As a value investor I am frequently interested in the stocks of great companies that are out-of-favor.    And because they come with baggage they are frequently the target of many negative stories.   Bad news is the companion of investors who are interested in buying stocks when they are inexpensive.  Everyone can tell you why the company is cheap; they are not nearly as effective at telling you when it will cease being cheap. In fact, most investors won’t start talking about the stock again until the company has fixed the problems and the stock has appreciated well off the lows.

We will take a look at two great growth companies who stumbled and ultimately recovered.  Both are from my own holdings; one I bought way too early (which means I bought after the stock went down, then it went down a great deal more) and the second I purchased at just about the lows in the stock price.  By sticking to my discipline and staying with both stocks I generated performance in excess of the market; one stock did better than the other to be sure but both did significantly better than the market. Buying the stocks of out-of-favor, well-managed companies is harder than it looks in the face of the incessant chatter of the naysayers but doing so–following Intelligent Investing Rule #1, sticking with your discipline–will provide excellent returns over time.

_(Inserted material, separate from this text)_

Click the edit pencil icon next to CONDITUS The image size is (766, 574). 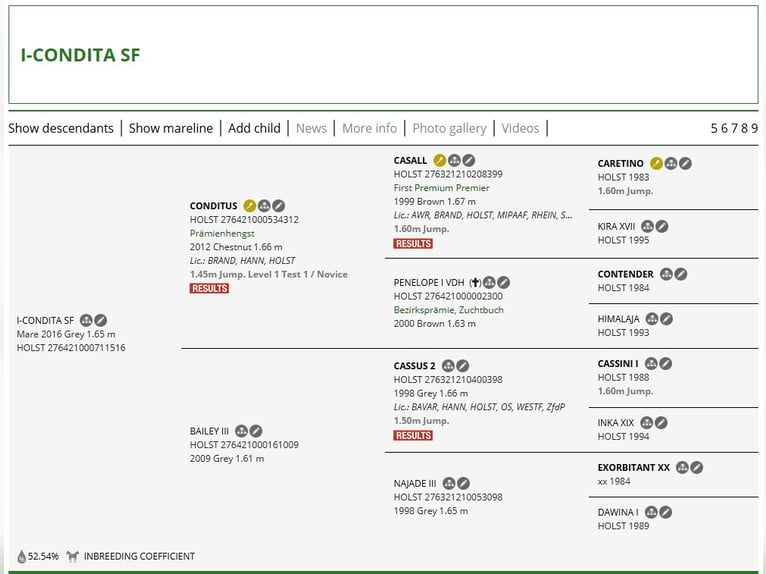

Let’s begin with the fallen-angel growth stock I bought too soon:  Starbucks (SBUX).  Buying early is one of the occupational hazards of being a value manager.  When a growth company disappoints investors, the sentiment quickly changes from love (price appreciation)  to hate (price depreciation) to indifference (price stagnation).  It is important for the value manager to remember that growth investors can sell out of a holding much faster than the value crew will buy in.  In fact, because growth investors are often momentum driven they may exit an entire position in a stock if they even sniff trouble.  When the earnings miss or a new product or distribution glitch manifests they run–don’t walk–for the exits.  The value manager’s dilemma is to decide when to get in.  Sometimes we are too eager.   When I got a chance to buy SBUX in April of 2007, I did.  The stock was down 30% from a recent high of $40.00.  I waited for it to stabilize around the $31.00 level and began accumulating my holdings.  Then the financial crisis hit and the market sunk like a stone dragging Starbucks with it until the stock finally hit a low under $10 per share.  An unmitigated disaster you might think.

Normally I would buy more as the stock went down but I was busy with grad school and two kids graduating from high school in those two years and I, frankly, wasn’t paying close attention.  But here is the great thing about buying great companies.  You don’t have to know the exact day the stock hits bottom.  You don’t have to be right about every detail.  You just have to stick to your discipline and let the company management do the heavy lifting.

Though I bought SBUX far from where it ultimately bottomed, I still generated a return of 12.73% per year since April 27, 2007 well in excess of the S&P 500’s return of 3.53% over the same period.  Had I bottom-picked the stock toward the end of 2008, I would have received an annual return of (gulp) 57.11% versus 17.29 for the market.  A far superior return, indeed. But getting it mostly right and generating a steady return over time is our objective and despite my mistake I did just that.

The point is that stock investing is about generating consistent, excess returns over time, not necessarily about securing cocktail party bragging rights.   Remember Intelligent Investing Rule #1:  Having any investment discipline is better than having no discipline at all; once your investment strategy is established, never deviate.